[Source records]

------

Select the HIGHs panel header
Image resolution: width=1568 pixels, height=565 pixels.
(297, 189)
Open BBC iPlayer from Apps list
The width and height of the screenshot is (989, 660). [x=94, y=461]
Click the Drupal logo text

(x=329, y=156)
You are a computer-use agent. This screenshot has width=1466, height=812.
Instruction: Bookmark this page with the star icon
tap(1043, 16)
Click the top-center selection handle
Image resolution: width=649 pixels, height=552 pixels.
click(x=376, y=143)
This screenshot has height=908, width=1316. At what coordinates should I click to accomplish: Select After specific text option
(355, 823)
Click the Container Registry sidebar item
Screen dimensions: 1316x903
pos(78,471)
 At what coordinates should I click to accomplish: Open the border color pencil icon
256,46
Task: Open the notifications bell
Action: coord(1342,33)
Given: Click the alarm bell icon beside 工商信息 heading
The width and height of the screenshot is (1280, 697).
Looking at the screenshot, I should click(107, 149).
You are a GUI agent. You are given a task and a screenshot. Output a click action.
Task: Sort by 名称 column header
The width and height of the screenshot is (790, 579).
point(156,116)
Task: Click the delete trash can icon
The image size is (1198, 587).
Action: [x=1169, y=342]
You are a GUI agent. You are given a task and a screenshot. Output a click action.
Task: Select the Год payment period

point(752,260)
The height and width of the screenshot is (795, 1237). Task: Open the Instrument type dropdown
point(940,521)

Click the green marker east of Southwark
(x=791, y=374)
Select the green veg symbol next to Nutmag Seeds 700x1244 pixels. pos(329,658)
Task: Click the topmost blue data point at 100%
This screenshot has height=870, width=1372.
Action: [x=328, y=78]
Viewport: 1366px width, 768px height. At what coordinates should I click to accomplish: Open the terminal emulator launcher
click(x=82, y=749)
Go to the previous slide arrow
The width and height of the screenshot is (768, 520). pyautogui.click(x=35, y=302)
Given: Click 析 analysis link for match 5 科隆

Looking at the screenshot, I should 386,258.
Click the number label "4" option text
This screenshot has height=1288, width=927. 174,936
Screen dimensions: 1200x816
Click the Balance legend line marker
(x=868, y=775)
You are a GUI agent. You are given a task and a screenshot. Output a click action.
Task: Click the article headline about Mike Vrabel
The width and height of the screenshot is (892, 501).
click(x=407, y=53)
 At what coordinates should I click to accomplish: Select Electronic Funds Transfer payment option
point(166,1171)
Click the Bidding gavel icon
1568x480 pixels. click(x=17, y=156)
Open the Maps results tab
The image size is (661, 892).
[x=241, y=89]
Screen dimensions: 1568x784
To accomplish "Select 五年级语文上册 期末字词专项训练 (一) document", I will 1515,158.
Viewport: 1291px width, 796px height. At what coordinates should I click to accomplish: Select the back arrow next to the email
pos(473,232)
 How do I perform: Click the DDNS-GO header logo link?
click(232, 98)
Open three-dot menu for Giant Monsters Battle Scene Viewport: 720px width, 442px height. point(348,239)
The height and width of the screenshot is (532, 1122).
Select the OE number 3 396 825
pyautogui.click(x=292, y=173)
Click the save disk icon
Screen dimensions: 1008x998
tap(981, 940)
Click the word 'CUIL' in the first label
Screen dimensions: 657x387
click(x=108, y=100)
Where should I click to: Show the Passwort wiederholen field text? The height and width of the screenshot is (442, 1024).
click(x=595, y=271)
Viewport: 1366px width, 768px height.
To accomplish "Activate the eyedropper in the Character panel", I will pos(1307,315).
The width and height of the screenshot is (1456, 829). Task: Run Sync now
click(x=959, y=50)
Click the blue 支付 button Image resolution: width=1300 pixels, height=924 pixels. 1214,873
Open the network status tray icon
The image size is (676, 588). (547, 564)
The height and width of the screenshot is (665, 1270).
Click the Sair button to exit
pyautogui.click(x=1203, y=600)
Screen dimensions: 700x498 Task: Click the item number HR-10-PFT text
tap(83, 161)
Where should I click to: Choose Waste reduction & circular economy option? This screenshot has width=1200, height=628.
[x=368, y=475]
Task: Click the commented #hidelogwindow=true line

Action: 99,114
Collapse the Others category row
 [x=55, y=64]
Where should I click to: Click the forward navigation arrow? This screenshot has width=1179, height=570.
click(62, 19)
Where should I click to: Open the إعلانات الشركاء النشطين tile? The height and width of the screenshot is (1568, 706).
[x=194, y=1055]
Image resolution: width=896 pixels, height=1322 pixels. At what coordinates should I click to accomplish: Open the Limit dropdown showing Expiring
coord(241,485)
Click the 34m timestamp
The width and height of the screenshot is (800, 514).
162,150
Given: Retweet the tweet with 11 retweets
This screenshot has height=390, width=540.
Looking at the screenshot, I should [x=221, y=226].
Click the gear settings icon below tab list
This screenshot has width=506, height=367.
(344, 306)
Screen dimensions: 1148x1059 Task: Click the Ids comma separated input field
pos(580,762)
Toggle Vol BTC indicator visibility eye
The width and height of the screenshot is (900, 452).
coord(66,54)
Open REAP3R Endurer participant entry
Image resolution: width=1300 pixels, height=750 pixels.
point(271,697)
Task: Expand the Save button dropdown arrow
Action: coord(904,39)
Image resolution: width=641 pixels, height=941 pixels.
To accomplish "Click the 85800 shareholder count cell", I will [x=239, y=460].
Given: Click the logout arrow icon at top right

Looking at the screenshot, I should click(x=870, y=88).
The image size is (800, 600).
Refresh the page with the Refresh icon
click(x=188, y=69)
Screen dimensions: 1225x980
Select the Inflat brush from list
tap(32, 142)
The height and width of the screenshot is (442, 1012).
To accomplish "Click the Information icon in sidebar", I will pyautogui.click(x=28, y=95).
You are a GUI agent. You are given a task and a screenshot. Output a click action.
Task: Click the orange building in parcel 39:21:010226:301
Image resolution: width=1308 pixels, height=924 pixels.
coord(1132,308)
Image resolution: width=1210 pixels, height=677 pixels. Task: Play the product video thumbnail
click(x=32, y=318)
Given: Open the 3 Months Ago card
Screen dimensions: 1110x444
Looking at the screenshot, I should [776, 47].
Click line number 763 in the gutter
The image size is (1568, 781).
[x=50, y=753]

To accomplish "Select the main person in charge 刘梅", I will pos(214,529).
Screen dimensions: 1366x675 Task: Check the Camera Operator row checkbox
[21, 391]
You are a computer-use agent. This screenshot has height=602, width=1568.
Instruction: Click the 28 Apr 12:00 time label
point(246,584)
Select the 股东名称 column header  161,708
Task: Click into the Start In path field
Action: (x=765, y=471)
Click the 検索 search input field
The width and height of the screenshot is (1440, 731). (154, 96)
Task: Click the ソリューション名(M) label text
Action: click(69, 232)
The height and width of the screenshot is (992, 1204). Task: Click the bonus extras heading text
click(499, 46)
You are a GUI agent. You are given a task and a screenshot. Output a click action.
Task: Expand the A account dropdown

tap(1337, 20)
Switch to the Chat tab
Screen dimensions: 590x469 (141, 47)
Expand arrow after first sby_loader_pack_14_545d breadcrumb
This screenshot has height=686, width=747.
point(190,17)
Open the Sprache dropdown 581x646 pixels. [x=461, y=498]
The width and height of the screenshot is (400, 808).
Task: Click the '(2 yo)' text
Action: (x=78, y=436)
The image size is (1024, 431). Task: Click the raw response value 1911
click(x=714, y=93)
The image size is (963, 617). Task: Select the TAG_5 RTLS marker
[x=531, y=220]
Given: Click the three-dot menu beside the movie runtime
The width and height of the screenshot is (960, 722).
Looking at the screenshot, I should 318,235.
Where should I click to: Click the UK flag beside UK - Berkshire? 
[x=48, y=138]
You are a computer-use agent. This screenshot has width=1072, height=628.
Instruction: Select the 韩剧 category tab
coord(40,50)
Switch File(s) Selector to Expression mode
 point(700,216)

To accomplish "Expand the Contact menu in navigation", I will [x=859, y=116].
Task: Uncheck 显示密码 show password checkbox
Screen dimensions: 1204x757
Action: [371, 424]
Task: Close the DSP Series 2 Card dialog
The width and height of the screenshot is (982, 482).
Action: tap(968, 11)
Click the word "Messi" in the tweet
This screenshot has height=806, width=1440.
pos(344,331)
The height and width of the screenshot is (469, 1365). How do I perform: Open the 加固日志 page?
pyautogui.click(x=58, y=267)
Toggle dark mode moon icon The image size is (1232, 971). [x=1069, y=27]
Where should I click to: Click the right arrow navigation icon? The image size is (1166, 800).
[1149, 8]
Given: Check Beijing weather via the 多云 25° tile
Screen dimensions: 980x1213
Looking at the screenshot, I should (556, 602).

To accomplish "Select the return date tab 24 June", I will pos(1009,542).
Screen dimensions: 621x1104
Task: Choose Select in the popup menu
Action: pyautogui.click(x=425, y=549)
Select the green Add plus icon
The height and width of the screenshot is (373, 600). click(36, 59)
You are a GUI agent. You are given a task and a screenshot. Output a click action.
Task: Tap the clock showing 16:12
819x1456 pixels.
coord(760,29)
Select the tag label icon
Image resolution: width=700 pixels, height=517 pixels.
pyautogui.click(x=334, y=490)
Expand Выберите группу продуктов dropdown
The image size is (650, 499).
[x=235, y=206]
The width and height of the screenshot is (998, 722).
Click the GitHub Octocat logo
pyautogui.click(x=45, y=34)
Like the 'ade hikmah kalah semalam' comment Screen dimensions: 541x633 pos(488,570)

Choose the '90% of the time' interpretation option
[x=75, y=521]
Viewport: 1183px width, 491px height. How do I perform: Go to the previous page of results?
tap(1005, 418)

------

• _What you need to do_:
Go through the records and report each line that contains "computer".

• _Response box_:
You are a computer-use agent. This screenshot has width=1466, height=812.
You are a computer-use agent. This screenshot has height=602, width=1568.
You are a computer-use agent. This screenshot has width=1072, height=628.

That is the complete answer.